IANA-Vertrag

Chehadé warnt vor Internet-Split

Fadi Chehadé, noch bis März 2016 amtierender CEO der Internet-Verwaltung ICANN, hat davor gewarnt, dass ein Scheitern der so genannten »IANA transition« das Internet zerbrechen könnte. Damit stösst er jedoch nicht auf ungeteilte Zustimmung.

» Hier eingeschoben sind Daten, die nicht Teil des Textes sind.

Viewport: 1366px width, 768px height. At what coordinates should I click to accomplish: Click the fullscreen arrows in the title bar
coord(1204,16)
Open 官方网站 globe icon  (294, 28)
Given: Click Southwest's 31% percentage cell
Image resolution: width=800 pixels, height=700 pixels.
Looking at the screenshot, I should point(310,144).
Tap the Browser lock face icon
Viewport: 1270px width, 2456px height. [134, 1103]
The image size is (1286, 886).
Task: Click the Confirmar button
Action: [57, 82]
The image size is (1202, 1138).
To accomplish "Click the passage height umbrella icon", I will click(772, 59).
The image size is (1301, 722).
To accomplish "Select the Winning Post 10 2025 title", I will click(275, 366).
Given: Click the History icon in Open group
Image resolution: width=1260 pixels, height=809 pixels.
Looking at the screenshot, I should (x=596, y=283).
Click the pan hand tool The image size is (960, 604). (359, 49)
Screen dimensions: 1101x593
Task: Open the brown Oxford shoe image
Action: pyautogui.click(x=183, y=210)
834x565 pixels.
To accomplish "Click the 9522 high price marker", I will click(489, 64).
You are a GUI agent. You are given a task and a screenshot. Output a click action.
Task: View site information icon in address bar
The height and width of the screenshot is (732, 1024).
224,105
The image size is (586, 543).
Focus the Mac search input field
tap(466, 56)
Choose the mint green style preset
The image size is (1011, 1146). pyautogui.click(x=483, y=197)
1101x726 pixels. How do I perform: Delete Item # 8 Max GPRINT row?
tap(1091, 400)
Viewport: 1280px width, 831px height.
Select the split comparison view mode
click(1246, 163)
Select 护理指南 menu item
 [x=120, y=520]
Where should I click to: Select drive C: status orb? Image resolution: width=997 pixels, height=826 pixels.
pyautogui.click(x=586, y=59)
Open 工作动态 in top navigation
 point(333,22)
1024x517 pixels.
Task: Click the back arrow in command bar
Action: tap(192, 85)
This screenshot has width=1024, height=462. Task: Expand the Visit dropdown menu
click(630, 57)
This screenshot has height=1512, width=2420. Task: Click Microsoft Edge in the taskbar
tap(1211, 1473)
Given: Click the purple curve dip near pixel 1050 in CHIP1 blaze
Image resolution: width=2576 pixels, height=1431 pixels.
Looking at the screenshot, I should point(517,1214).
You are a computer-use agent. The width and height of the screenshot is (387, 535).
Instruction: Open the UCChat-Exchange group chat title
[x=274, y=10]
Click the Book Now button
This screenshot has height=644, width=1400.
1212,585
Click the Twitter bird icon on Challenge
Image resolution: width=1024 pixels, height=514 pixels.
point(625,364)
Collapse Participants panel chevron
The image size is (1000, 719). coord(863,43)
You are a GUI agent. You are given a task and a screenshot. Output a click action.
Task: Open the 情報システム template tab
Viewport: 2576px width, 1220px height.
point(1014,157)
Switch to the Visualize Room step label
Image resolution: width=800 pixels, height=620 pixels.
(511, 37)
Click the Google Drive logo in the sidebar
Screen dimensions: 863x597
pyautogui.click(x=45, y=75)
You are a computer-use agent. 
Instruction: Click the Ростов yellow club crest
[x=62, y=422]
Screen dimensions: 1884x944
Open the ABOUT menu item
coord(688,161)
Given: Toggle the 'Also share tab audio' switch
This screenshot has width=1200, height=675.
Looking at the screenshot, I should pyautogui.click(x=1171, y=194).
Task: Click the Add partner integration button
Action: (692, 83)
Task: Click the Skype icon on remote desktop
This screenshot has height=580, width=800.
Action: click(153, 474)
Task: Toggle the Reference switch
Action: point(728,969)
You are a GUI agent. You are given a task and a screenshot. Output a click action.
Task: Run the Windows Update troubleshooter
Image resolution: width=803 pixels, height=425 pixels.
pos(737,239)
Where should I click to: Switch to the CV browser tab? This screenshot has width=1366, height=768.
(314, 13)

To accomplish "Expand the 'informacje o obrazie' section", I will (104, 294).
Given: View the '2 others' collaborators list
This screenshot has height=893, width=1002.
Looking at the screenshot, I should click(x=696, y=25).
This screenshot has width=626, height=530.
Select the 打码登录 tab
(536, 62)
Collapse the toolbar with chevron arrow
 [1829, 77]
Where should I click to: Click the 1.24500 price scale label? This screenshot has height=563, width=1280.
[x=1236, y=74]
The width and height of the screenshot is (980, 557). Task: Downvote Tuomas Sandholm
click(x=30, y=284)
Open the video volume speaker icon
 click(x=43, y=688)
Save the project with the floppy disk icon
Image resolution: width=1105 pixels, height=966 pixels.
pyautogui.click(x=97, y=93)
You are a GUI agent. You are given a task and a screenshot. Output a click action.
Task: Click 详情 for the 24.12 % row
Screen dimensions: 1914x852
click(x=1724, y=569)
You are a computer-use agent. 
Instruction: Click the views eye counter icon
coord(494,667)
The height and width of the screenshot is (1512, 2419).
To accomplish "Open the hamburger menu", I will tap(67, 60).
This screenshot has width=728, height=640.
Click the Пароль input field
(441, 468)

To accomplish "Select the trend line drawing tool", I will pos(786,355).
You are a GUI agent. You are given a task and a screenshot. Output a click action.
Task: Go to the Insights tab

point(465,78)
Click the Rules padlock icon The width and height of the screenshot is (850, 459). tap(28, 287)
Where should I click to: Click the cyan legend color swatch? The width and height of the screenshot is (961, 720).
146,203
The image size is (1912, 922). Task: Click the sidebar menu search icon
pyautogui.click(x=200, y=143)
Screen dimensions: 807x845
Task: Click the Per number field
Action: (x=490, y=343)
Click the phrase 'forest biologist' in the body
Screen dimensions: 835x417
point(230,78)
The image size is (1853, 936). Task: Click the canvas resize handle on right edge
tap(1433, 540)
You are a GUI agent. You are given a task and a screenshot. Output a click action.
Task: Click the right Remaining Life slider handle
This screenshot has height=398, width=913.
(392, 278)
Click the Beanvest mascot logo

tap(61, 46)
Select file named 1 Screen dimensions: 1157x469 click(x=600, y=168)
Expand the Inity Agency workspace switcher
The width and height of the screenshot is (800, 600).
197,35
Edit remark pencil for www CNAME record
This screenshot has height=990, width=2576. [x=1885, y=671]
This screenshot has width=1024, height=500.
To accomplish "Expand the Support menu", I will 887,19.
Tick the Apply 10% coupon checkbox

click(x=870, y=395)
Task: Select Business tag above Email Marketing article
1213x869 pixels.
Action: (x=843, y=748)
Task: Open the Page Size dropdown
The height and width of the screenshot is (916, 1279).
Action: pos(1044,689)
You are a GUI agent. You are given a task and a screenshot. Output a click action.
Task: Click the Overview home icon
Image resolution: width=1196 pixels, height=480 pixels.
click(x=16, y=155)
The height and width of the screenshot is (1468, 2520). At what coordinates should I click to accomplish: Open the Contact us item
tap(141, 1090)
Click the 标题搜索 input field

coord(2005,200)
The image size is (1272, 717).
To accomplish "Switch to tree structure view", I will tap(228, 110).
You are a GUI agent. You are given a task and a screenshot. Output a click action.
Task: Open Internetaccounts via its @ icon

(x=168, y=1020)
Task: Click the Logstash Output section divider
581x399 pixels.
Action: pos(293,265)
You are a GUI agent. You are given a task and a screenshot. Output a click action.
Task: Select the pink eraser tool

Am kommenden Sonntag, dem 18. Oktober 2015 beginnt im irischen Dublin das nächste ICANN-Meeting. Eines der Hauptthemen dürfte der IANA-Vertrag und damit die Zukunft der Netzverwaltung sein. Anlass genug für Chehadé, nochmals eindringlich die Bedeutung in Erinnerung zu rufen. Anlässlich einer Telefonkonferenz mit Führungspersonal diverser ICANN-Interessensgruppen zählte Chehadé fünf konkrete Risiken auf, falls es zu einer Verzögerung oder gar einem Scheitern bei der Übertragung der IANA-Funktionen auf ICANN käme. An erster Stelle droht, dass sich die Community in Einzelteile auflöse und zerteilt werde, was ICANNs Stabilität und Effektivität – und damit das gesamte Modell eines globalen Stakeholderism – gefährde. Zudem könnte es passieren, dass sich die für die technischen Fragen zuständige Gruppierung abspalte und künftig eigenständig agiere; damit wäre die Integrität der logischen Infrastruktur des Internets am Ende.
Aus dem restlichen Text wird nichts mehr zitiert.